A pretrial hearing was held on the motion to suppress and the motion was overruled. Trial began October 14, 1949, with defendant represented by Morris and Gray. The trial required eight days and on October 24, the jury returned a verdict of guilty of murder in the first degree and fixed appellant’s punishment at life imprisonment. Morris and Gray prepared and filed a motion for new trial. On November 28, appellant appeared in court with Morris. After detailed explanation by the trial court of the reason for the motion for new trial and the consequences of its withdrawal, movant stated that he wished the motion withdrawn. The request was acceded to, allocution granted and appellant sentenced in accordance with the verdict. Subsequently, Mahurin sought and obtained a writ of error for review of his conviction. No transcript of the proceedings was filed and the review was limited to the record proper. On such record, the judgment was affirmed. State v. Mahurin, Mo.Sup., 240 S.W.2d 110. No transcript of the trial is now available.

A motion under Rule 27.26 was filed on behalf of Mahurin.
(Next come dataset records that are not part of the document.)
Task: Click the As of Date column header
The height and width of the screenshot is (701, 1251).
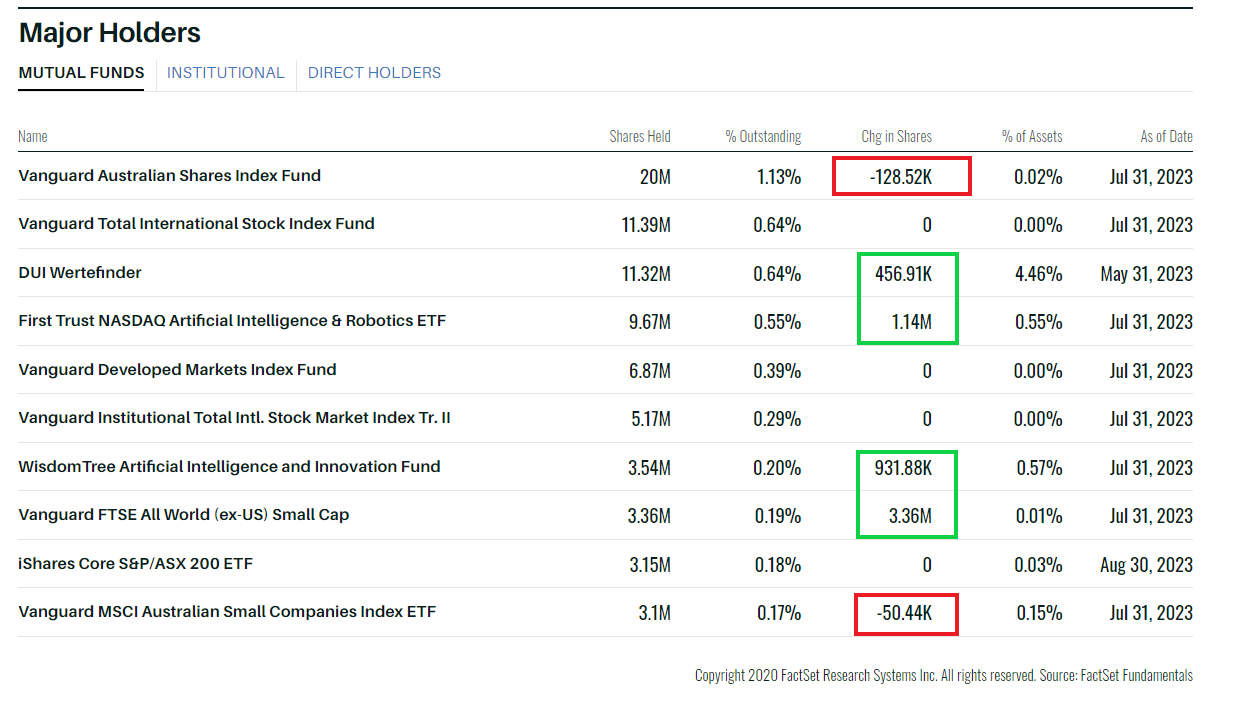Action: pos(1166,137)
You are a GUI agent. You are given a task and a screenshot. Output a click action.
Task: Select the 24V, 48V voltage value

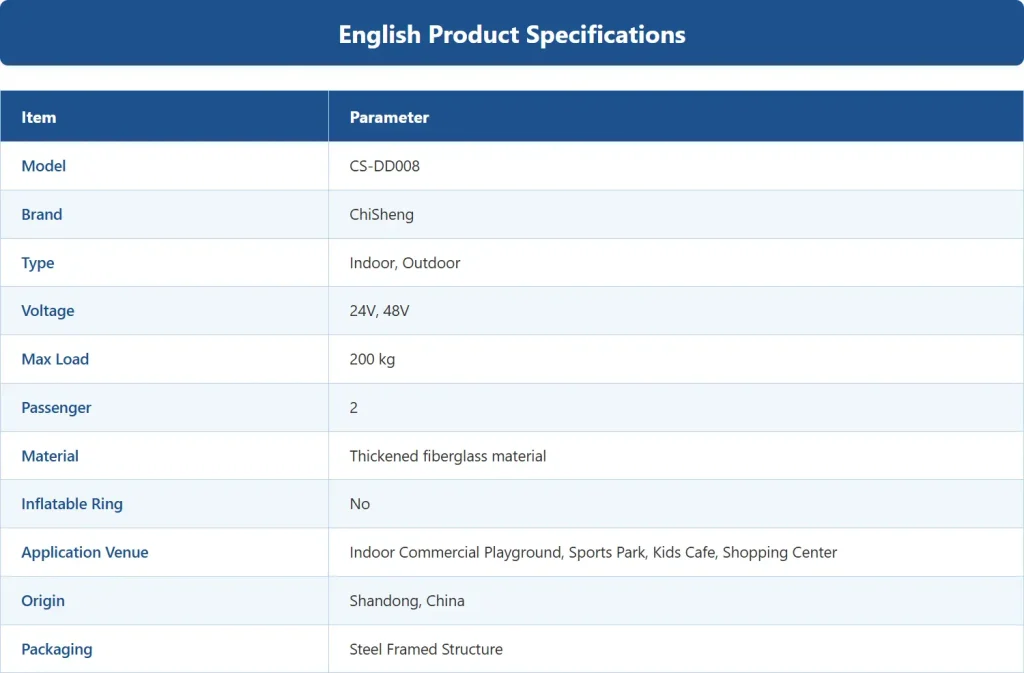pyautogui.click(x=379, y=311)
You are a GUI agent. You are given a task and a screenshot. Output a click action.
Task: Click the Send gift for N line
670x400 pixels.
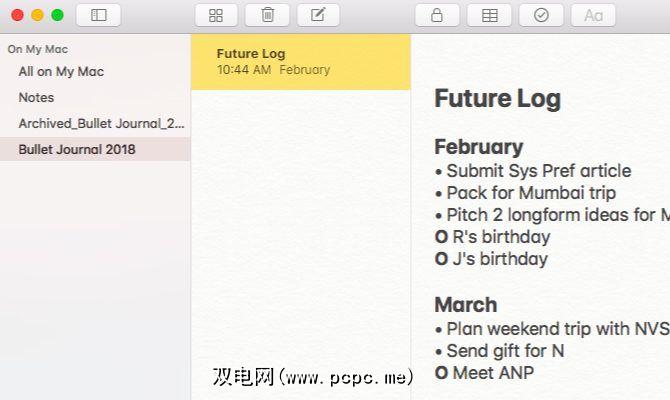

Counsel were appointed to represent him. A two-day hearing was held. After the hearing, the trial court entered findings and conclusions adverse to the movant. On this appeal, four grounds of relief are urged.

I.

Illegal Search and Seizure

The day following Mahurin’s arrest, Sheriff Smallen of St. Francois County and two members of the highway patrol went to the Mahurin residence. They had no search warrant. According to the sheriff, he told Mahurin that he was going to his farm, and Mahurin replied: “Go ahead. You would go anyway.” The officers picked up an oil stove and a blanket which they found in the yard. A motion to suppress the use of these items in evidence was filed on the grounds that they were the product of an illegal search. A hearing on the motion was held outside the presence of the jury. According to Mr. Morris’s testimony at the 27.26 hearing, the state at the hearing on the motion to suppress relied upon Mahurin’s consent to the search. The motion to suppress was overruled. The motion for new trial which was withdrawn assigned as error the trial court’s ruling on the motion to suppress and the objection to the use of the evidence.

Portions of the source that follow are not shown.